= Pietro Correr (patriarch) =

Pietro Correr (c. 1235/40 – c. 1302) was an Italian Roman Catholic clergyman of the Correr family of Venice.

==Life==
The son of Angelo Correr, a senator of Venice, Pietro first appears in the historical record in 1265 as pieve to the church of Sant'Aponal. In 1267 he appears as primicerius of St Mark's Basilica and in 1275 as rector of San Maurizio. Another document of 1268 shows him to have been a canon in Verona.

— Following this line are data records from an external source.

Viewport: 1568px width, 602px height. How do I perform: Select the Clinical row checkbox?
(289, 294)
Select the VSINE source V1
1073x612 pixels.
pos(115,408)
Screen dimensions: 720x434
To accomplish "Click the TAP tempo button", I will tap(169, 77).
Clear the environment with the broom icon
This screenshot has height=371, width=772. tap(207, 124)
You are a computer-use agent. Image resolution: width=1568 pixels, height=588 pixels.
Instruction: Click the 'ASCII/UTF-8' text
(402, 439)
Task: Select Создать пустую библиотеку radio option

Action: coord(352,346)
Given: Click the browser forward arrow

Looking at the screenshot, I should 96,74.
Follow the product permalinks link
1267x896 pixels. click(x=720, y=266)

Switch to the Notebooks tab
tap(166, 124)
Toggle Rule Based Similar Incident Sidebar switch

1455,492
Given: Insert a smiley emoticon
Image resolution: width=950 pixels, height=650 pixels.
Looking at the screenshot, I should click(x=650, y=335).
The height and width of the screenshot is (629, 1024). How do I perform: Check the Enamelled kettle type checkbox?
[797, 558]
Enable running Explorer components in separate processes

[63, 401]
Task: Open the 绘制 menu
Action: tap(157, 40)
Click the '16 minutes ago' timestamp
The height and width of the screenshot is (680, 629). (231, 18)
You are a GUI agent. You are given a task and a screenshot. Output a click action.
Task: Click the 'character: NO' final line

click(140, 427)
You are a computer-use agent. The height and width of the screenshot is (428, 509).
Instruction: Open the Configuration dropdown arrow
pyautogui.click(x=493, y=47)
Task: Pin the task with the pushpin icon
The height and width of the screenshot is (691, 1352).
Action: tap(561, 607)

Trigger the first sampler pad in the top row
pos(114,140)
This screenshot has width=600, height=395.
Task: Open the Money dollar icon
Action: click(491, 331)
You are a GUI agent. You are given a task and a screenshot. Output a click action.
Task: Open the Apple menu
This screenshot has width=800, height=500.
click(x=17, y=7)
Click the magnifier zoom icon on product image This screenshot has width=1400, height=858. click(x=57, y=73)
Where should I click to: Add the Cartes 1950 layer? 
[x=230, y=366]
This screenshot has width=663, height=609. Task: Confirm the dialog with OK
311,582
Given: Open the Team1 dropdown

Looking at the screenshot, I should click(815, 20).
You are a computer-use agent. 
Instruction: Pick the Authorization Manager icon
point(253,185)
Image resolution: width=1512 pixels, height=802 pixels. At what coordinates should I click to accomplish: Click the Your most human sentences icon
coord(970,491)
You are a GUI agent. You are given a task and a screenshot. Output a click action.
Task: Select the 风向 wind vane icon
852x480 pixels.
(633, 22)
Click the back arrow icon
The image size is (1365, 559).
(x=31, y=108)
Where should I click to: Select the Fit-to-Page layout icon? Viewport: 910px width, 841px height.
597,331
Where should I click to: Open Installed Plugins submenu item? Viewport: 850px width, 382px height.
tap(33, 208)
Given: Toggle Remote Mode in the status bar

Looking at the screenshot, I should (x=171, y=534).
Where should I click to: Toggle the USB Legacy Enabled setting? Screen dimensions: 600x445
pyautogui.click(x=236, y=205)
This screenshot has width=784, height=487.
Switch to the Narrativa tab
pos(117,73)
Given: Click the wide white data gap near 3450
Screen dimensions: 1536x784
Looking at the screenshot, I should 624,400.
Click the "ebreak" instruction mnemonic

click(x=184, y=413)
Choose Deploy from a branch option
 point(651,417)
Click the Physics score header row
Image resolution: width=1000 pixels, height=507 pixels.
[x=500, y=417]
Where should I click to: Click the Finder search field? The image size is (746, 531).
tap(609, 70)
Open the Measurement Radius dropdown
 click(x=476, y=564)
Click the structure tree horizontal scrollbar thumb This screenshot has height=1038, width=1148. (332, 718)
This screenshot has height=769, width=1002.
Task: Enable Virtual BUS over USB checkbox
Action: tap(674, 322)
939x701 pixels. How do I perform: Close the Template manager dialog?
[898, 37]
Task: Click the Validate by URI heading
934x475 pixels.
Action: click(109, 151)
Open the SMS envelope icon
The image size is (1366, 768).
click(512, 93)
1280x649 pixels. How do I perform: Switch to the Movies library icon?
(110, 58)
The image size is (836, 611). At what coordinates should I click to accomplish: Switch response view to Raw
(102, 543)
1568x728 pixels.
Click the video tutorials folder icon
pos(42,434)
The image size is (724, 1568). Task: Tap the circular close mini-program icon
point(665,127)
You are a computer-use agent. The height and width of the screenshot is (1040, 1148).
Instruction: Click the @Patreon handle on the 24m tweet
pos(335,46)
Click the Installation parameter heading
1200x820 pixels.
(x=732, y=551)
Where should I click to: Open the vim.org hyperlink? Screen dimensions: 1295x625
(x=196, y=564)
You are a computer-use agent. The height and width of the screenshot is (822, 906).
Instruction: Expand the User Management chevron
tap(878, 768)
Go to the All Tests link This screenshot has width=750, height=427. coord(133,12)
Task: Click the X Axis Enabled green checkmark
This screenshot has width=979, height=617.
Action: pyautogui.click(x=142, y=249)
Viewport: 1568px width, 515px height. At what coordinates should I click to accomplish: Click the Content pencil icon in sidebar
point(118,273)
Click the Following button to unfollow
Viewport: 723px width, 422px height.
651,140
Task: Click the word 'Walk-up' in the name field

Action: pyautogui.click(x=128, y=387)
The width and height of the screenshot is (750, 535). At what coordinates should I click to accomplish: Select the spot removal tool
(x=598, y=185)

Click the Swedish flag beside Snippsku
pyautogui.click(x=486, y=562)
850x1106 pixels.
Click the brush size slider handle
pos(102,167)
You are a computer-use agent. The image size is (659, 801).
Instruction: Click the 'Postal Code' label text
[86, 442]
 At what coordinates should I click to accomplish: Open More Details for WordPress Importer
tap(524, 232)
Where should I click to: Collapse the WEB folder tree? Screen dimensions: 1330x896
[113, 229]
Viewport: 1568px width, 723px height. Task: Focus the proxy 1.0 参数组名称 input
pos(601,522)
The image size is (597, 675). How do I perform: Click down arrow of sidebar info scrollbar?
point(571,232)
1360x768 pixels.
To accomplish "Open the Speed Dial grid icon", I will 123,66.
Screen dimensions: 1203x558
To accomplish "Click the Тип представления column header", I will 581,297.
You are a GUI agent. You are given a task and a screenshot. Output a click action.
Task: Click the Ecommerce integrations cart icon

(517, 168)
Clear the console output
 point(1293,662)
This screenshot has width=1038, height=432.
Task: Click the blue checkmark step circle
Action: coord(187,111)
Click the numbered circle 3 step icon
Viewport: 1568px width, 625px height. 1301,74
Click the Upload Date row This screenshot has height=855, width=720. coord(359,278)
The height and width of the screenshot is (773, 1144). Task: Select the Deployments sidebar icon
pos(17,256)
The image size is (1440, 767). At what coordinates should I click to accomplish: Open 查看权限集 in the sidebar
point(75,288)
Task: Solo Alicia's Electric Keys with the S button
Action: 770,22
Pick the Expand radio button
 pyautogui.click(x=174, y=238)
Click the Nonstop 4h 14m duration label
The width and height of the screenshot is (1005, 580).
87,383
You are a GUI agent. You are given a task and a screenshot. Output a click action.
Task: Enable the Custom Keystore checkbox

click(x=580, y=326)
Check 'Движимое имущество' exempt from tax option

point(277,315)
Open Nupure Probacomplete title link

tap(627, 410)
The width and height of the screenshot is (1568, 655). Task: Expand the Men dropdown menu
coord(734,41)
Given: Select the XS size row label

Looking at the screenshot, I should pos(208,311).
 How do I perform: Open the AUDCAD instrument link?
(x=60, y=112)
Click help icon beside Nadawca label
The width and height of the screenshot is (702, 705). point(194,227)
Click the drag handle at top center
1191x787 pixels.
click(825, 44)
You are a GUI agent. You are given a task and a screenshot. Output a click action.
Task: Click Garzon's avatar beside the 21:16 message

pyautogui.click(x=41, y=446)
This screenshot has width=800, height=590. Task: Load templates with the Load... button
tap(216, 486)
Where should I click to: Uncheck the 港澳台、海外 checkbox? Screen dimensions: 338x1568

On the death of Tomaso Franco the relevant cathedral chapter was called upon to elect his successor as bishop of Castello, but it split between Correr's supporters and the backers of Bartolomeo I Querini, a cathedral canon and papal chaplain. The conflict continued and see remained vacant for a long time. Correr looked like winning it but eventually in 1274 pope Gregory X invalidated the election and unilaterally made Querini bishop. The anti-Correr faction in the chapter had probably fallen back on an old law that members of the chapter of St Mark's could not hold titles in the diocese of Castello - Correr was still primicerius and thus was technically still part of that chapter. In 1274 he acquired some funds from Aldinello of Bassano and the following year he attacked Alidnello's son Pietro. The dispute lasted three years and the town council of Bassano had to intervene. Several other documents also show he was still acting as primicerius at this time.

In summer 1286 he was elected Latin Patriarch of Constantinople, an honorary title since the Latin Empire had been dissolved after the Byzantine Empire's reconquest of the city in 1261. The Latin Empire had sent western clergy to replace Orthodox ones, but the former were expelled after the reconquest. Even so, the see technically continued, with a chapter of canons electing a patriarch. Correr's election was confirmed by Pope Honorius IV and he was consecrated by Latino Malabranca Orsini, bishop of Ostia. It is unclear if Correr remained in Venice or went east to run the patriarchate's remaining possessions of Crete and at Negroponte - it may have been the former, since on 10 January 1296 he was given some properties in San Pietro di Castello by Cecilia, wife of Matteo Belegno. Some sources name him Archbishop of Candia but this is an error, possibly arising from Pope Boniface VIII's union of that diocese with the patriarchate in 1302, which occurred after Correr's death.